■ Your goal
Check each line of the records for "يقترب"; collect those that have it.

■ Data for this task
--

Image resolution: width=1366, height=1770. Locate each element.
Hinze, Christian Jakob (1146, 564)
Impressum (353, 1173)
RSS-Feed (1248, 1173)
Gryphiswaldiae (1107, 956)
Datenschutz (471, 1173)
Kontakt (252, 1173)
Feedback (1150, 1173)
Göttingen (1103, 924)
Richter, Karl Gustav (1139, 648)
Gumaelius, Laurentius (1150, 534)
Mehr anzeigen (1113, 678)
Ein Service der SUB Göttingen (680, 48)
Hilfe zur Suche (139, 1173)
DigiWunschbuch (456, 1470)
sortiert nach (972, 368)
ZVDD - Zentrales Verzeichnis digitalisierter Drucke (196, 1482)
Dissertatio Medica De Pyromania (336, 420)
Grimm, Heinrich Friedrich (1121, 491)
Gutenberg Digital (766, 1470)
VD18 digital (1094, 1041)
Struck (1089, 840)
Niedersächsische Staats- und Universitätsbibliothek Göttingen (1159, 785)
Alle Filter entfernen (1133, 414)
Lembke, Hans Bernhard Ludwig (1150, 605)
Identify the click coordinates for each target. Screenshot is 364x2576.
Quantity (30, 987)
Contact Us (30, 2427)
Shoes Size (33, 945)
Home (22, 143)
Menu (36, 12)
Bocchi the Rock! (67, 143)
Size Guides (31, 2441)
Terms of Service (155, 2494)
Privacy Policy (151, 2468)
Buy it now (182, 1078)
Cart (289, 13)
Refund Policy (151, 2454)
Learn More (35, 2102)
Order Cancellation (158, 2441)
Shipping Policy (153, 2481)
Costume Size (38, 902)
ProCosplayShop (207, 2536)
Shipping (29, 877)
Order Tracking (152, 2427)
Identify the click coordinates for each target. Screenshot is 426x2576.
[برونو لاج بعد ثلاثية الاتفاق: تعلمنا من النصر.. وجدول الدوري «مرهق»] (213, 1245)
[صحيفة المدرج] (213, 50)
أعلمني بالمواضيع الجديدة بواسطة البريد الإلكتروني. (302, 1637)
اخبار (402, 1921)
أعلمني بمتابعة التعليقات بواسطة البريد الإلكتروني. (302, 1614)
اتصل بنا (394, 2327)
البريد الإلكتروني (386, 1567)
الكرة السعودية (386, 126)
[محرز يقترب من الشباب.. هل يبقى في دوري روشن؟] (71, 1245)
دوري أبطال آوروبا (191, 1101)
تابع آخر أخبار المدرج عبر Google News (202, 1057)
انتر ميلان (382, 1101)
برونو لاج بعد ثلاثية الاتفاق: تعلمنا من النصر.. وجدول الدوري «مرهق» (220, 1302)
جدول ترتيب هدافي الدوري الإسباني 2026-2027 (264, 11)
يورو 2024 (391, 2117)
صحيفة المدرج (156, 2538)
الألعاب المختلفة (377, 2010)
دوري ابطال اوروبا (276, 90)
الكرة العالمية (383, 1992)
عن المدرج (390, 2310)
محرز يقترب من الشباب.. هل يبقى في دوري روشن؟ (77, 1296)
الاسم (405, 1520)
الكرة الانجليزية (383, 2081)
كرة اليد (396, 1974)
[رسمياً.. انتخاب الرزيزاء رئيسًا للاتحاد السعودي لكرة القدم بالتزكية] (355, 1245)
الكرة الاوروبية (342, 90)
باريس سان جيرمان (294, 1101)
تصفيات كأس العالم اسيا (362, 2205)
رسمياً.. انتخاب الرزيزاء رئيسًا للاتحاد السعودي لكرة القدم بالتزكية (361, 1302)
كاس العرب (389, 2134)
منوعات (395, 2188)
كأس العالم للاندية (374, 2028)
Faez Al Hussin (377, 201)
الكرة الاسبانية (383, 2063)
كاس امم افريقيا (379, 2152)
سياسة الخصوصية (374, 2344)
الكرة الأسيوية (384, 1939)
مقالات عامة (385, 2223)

--

■ Written solution
[محرز يقترب من الشباب.. هل يبقى في دوري روشن؟] (71, 1245)
محرز يقترب من الشباب.. هل يبقى في دوري روشن؟ (77, 1296)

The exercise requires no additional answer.